Copy each line of the records that includes "Task".

-------- Material to process

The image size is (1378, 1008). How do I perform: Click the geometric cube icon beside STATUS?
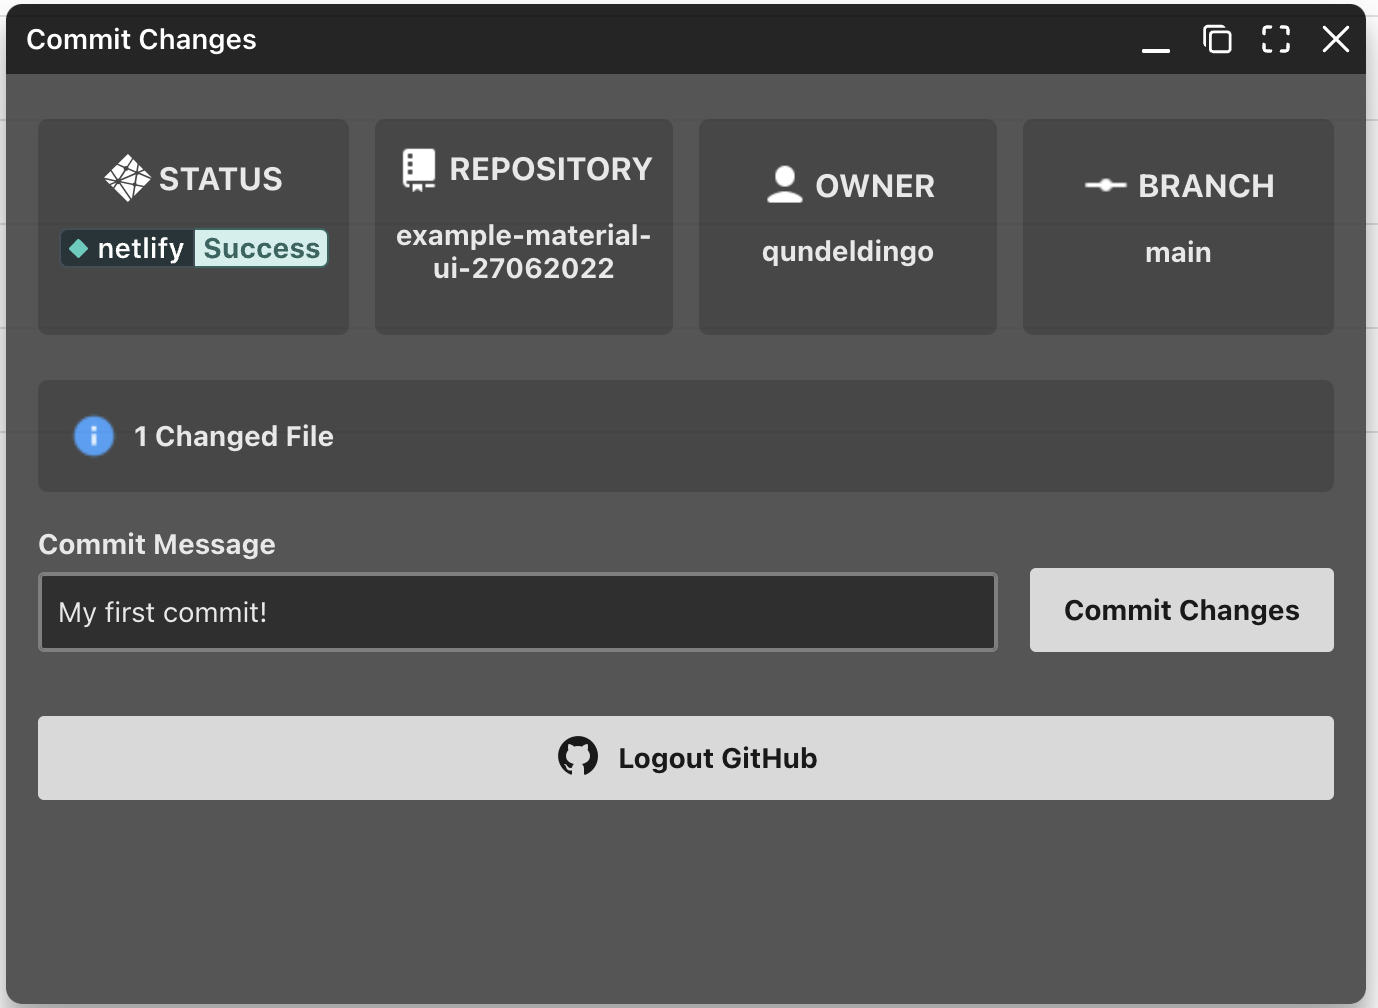pos(129,177)
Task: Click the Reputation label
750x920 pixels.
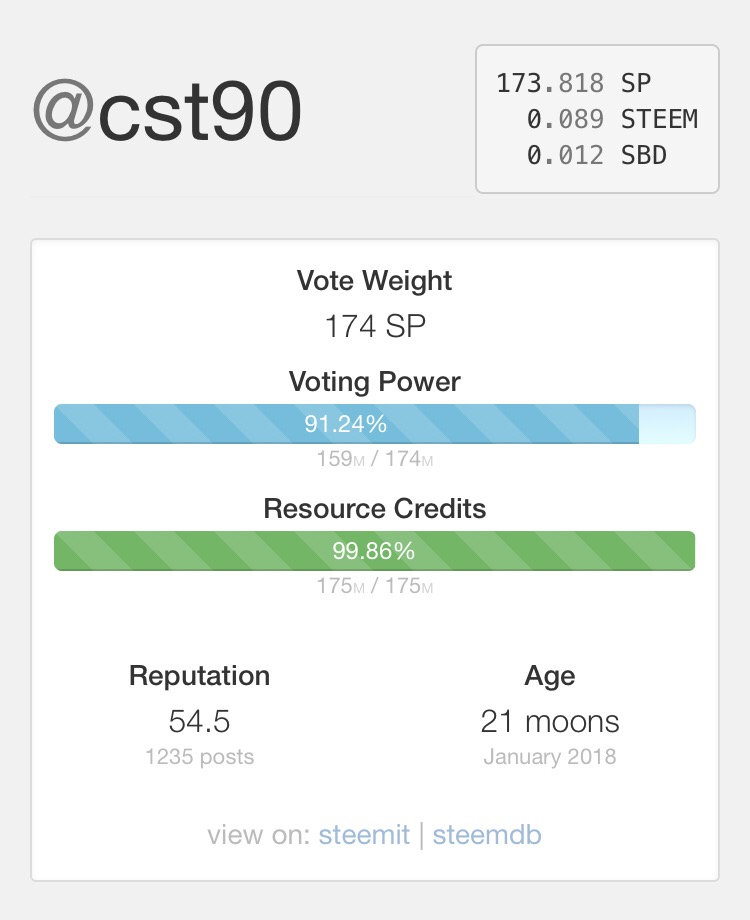Action: (199, 675)
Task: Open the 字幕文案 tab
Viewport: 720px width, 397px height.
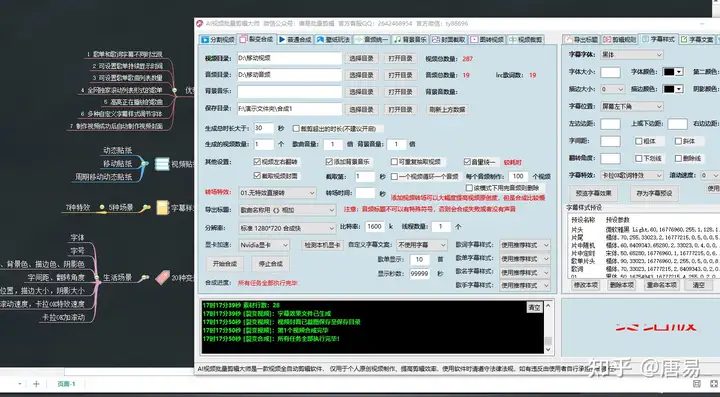Action: pyautogui.click(x=697, y=39)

----------------

**Written solution:**
Task: Click the Reputation label
Task: Open the 字幕文案 tab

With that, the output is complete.